Investors have poured capital into the industry, resulting in a spate of recent mergers and acquisitions in the past couple of months. Large deals include investment firm Acreage Holdings’s acquisition of edibles maker Form Factory; Curaleaf Holdings’s acquisition of Cura Cannabis Solutions in a $1 billion buyout; and Vertical’s acquisition of UMBLA, a holding company that owns several marijuana brands, in a $463 million deal.

But as the industry has evolved, Margolis has been disturbed by the unequal access to capital provided by venture capitalists.

When the recreational use of cannabis was first legalized in Oregon in 2014, it was a new industry with equal access to entry. Anybody could apply for a license to open a store or grow marijuana. The brand-new sector held promise for breaking down gender barriers as it was not beset by traditional business biases.

But as investors have rushed into the sector, women are taking a back seat to capital access, says Margolis. “I have been operating as an attorney in cannabis for a long time. I have seen women losing their spot as traditional capital has come in.”

Venture capitalists are well-known for discriminating against women. In 2017 only 2.2% of venture funding went to women business founders, and only a fraction of that went to women of color.

To even out the playing field, Margolis founded The Initiative last year, a Portland accelerator specifically for female entrepreneurs and executives. Thought to be the world’s first, the program provides advice and education to women on how to grow a business, and it connects women to investors. Backers include cannabis dispensary operator Nectar, law firm Miller Nash Graham & Dunn and investor iAnthus Capital Holdings.

The first cohort of eight women entrepreneurs graduated in May this year.

Amy Margolis 09Amy Margolis, the founder of The Initiative cannabis business accelerator

The Initiative focuses on supporting businesses specifically in the cannabis consumer packaged goods sector, such as edibles, topicals and tinctures. This area of the cannabis industry requires the least capital to grow, explains Margolis.

“People are really innovative in the consumer-packaged sector both on medical and recreational use,” she says.

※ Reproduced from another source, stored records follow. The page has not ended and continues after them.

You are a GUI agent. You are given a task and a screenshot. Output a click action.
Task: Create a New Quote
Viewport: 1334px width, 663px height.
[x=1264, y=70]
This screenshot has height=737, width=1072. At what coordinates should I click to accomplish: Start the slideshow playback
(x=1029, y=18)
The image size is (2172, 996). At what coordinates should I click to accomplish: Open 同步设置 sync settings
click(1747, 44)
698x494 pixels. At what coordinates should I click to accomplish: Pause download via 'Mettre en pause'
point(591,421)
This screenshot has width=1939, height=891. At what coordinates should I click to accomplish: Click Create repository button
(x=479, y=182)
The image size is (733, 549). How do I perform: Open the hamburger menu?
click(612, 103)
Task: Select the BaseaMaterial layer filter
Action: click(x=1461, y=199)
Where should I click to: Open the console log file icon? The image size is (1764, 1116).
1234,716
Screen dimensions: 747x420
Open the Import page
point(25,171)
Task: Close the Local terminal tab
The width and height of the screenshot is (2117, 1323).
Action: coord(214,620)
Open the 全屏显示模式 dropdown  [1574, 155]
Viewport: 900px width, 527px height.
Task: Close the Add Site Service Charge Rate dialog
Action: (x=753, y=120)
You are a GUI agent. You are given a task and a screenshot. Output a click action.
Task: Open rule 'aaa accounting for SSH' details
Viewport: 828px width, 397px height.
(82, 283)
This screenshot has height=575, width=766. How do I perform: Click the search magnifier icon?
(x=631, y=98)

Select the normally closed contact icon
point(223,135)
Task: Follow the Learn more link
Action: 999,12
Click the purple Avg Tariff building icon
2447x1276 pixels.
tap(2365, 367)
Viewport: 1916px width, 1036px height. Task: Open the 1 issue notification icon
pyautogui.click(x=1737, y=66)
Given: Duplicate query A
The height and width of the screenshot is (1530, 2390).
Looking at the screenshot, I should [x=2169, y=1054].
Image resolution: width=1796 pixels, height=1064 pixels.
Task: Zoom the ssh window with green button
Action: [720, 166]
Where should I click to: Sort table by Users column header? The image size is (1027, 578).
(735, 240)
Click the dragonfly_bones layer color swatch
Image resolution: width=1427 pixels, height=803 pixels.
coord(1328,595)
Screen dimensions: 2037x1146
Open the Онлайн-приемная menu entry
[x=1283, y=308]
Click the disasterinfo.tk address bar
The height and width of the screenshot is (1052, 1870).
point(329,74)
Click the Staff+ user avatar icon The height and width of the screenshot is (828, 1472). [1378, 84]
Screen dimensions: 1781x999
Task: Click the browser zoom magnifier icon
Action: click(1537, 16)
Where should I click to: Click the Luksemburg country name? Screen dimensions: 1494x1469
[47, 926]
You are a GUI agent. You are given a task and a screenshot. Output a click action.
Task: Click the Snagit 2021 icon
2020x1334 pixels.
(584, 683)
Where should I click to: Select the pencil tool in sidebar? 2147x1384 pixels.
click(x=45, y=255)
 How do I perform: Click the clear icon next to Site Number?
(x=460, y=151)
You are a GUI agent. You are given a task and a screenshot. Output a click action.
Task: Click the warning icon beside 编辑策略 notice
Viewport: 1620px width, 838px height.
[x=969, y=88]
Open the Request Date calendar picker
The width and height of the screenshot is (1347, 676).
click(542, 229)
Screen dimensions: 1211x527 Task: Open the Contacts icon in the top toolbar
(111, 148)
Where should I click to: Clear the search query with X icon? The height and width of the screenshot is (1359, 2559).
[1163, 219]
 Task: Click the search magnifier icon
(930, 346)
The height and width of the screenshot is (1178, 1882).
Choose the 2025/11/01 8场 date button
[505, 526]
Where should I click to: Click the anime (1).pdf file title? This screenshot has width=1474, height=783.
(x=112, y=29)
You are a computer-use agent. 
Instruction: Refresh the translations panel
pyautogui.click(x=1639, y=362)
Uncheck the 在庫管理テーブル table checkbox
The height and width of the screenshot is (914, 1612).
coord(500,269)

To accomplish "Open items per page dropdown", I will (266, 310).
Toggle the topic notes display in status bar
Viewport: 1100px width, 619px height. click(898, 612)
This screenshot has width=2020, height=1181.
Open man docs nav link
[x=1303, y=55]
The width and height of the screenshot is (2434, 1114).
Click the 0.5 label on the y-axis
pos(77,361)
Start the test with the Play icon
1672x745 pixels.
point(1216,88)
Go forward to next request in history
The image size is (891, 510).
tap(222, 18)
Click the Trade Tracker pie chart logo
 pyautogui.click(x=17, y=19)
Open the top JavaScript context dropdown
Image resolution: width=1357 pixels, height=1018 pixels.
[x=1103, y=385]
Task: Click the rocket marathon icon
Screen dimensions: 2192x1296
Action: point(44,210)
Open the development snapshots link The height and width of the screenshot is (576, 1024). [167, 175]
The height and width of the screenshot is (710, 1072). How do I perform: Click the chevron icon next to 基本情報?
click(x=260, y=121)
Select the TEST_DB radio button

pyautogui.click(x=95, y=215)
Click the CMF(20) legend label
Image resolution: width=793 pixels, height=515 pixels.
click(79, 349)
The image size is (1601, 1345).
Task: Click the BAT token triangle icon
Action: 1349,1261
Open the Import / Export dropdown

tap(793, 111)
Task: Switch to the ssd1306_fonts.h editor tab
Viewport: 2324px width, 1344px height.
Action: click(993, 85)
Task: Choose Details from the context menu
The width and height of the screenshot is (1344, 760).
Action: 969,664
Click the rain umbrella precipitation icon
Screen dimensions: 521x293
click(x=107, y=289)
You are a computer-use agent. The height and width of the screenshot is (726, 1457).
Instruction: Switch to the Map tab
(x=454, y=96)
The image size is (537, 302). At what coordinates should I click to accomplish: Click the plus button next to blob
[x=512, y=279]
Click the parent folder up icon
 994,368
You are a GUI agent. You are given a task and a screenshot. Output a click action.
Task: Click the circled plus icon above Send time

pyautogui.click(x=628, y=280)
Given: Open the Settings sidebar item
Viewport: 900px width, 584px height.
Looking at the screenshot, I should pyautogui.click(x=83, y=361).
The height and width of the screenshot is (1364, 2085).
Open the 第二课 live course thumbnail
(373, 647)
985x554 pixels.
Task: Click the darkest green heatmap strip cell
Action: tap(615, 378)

Margolis plays down concerns the cannabis market is saturated with oversupply. A large increase in the cultivation of marijuana over the past couple of years has led to a slump in price for the product. But Margolis says fears of saturation are overblown.

“Saturation is in cultivation. But we are starting to hear from farmers that prices are going up,” she says. “The market has stabilized.”

She sees the consumer-packaged sector for cannabis as a strong growth area because no brand has yet dominated the space.

“Somewhere out there is the next Hershey,” she says.